The proposed conversion of Mumbai’s Neville D’Souza Football Ground into a convention centre has triggered widespread opposition from players, coaches, and residents. Beyond football, the controversy highlights the city’s worsening open-space crisis and the growing tension between public recreation and commercial development.
For every citizen living in the city, Mumbai averages only 1.5 square metres of open green space, well below the World Health Organisation (WHO) recommended benchmark of 9 square metres per capita. While the city offers iconic coastal stretches, it struggles to compete with the vast, master-planned recreational areas found in other global cities. Open green spaces are a rare commons in Mumbai — and the recent uproar over the Neville D’Souza Football Ground is a clear example of how dire the situation has become for India’s industrial capital.
Spread across roughly 8,450 square metres in Bandra West, the Neville D’Souza Football Ground was developed in 2018 by the Mumbai Metropolitan Region Development Authority (MMRDA) with FIFA-standard artificial turf. Named after Neville D’Souza — the first Asian footballer to score a hat-trick at the Olympic Games during the 1956 Melbourne Olympics — the venue can accommodate up to 5,000 spectators.

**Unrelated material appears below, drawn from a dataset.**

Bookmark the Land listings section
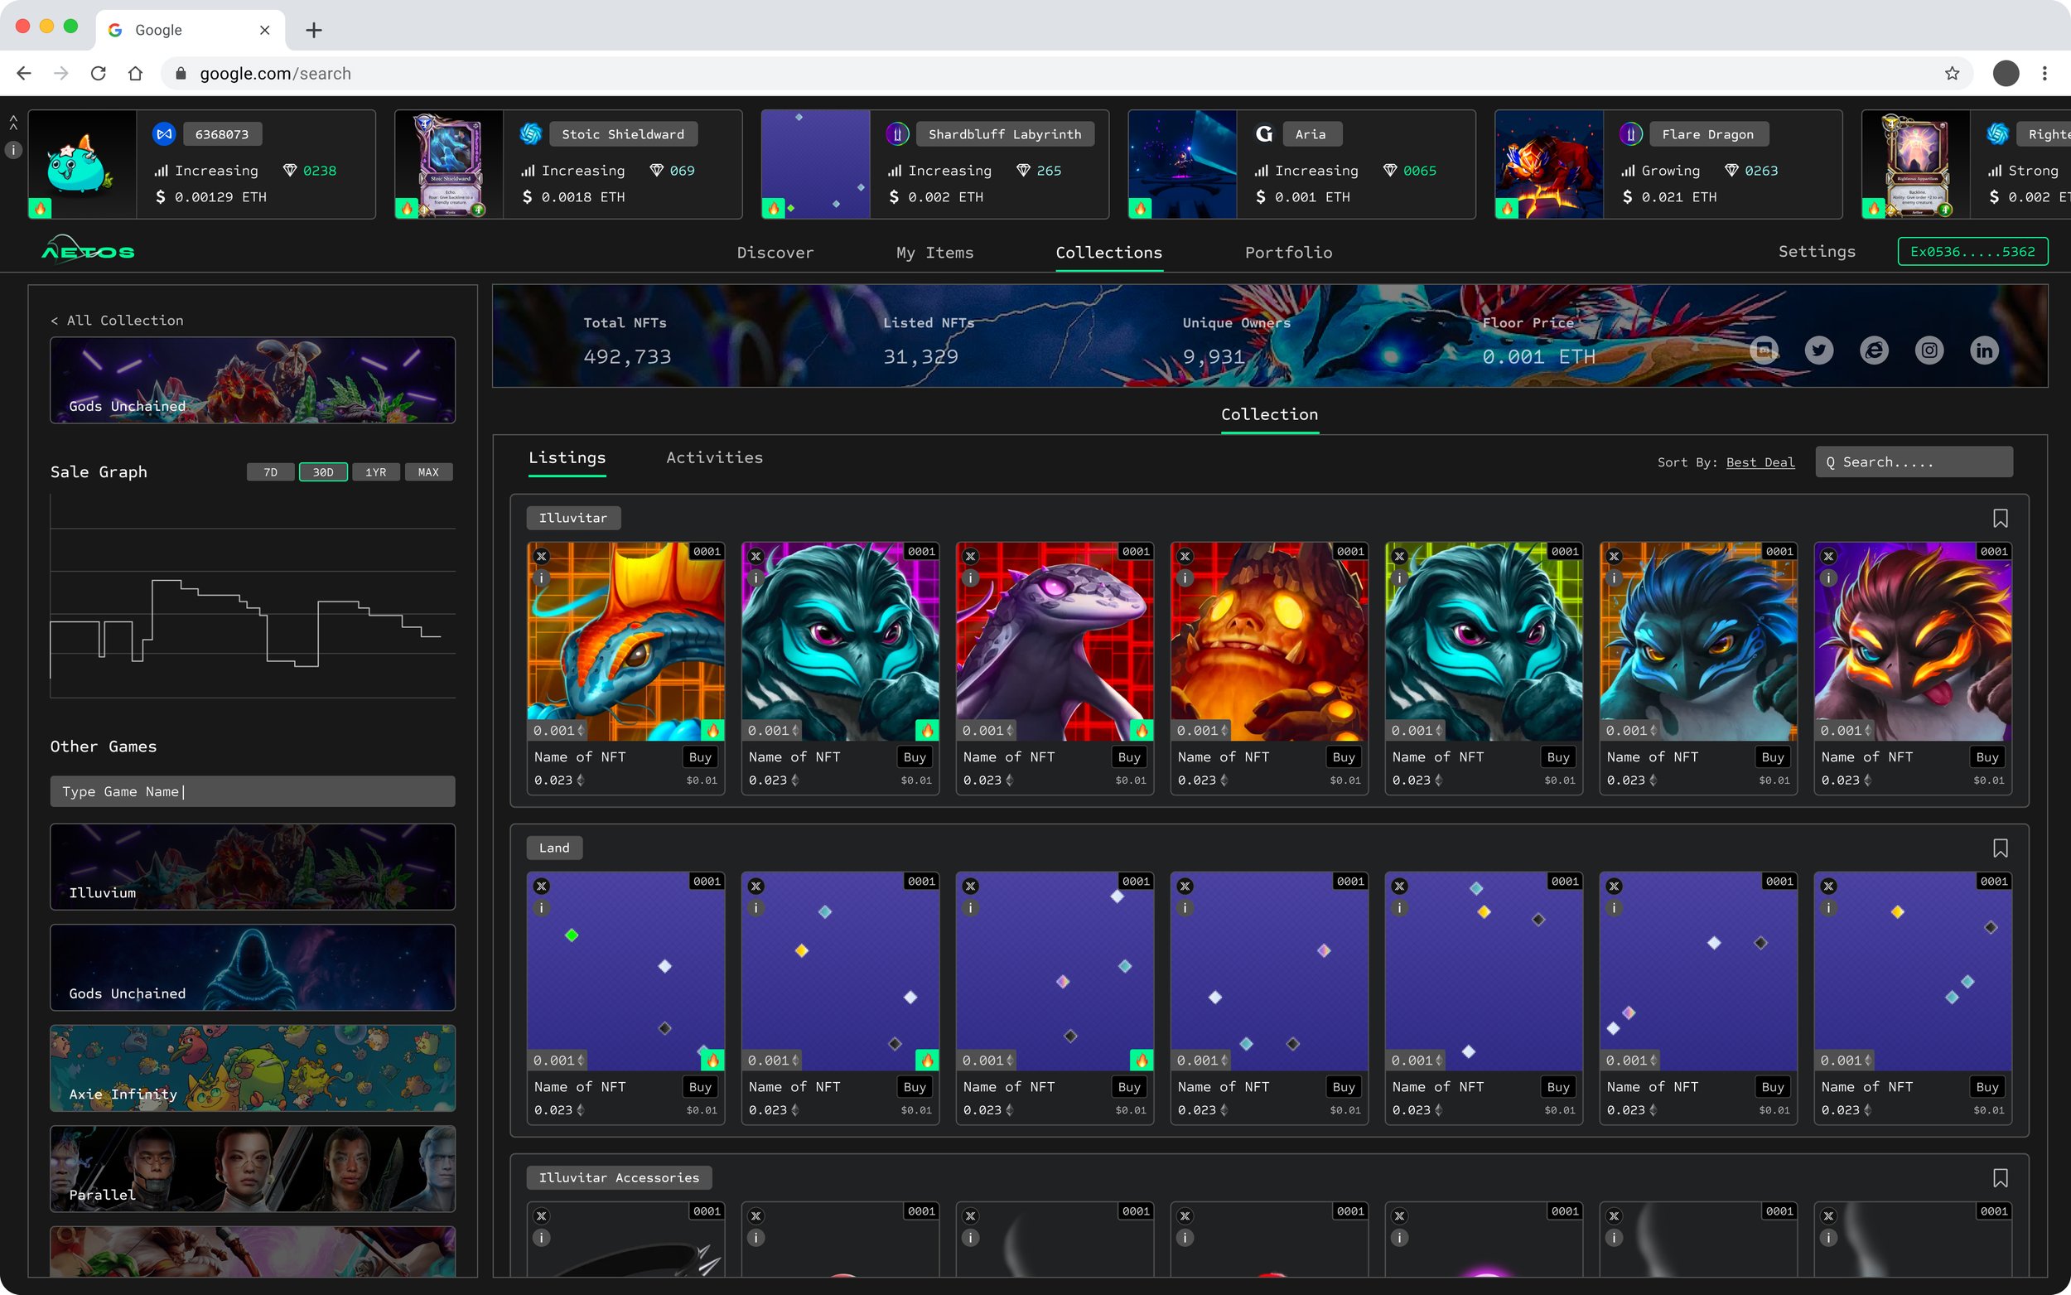The height and width of the screenshot is (1295, 2071). 2000,848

In the years since its opening, the ground has emerged as the centre of Mumbai’s football ecosystem. As several football venues across the city, including the historic St Xavier’s Ground in Parel, have disappeared or become inaccessible, the Neville D’Souza Football Ground has become Mumbai’s only major dedicated football facility. The venue hosts a packed calendar of grassroots coaching programmes, league fixtures, and competitive tournaments throughout the year. Nearly 400 youth teams and around 300 senior clubs use the facility, with an estimated 8,000 to 10,000 boys and girls training and competing there on a regular basis.
On 24 June 2026, the Brihanmumbai Municipal Corporation’s (BMC) Improvements Committee approved a proposal to change the reservation of the plot from a sports ground and playground to an exhibition and convention centre. The proposal was initiated by the Maharashtra Housing and Area Development Authority (MHADA), which has argued that the land was originally earmarked for a convention complex under the Bandra Reclamation development plan prepared in the 1980s.
Although the proposal must pass several stages, including approval by the BMC General Body, a public objections process, and final clearance from the Maharashtra government, it has already sparked strong reactions from Mumbai’s football community. Players and coaches say losing the ground would severely impact grassroots football, with hundreds of youth teams and amateur clubs relying on it for training and matches. Aspiring footballers struggle to find affordable playing spaces. Recent protests involved footballers, parents, administrators, and residents voicing opposition. Critics argue that replacing the sports facility with a convention centre reflects a pattern in which commercial development is prioritised over public recreation and community infrastructure.
The debate has also highlighted a larger urban planning challenge facing Mumbai. As land values continue to rise and development pressures intensify, open spaces are becoming increasingly scarce. While supporters of the proposal point to the economic and civic benefits a convention centre could bring, opponents contend that cities need public sporting spaces as much as they need commercial infrastructure. For now, the future of the Neville D’Souza Football Ground remains uncertain. But the controversy has already transformed the venue into a focal point for a wider conversation about sport, public space, and the kind of city Mumbai wants to become.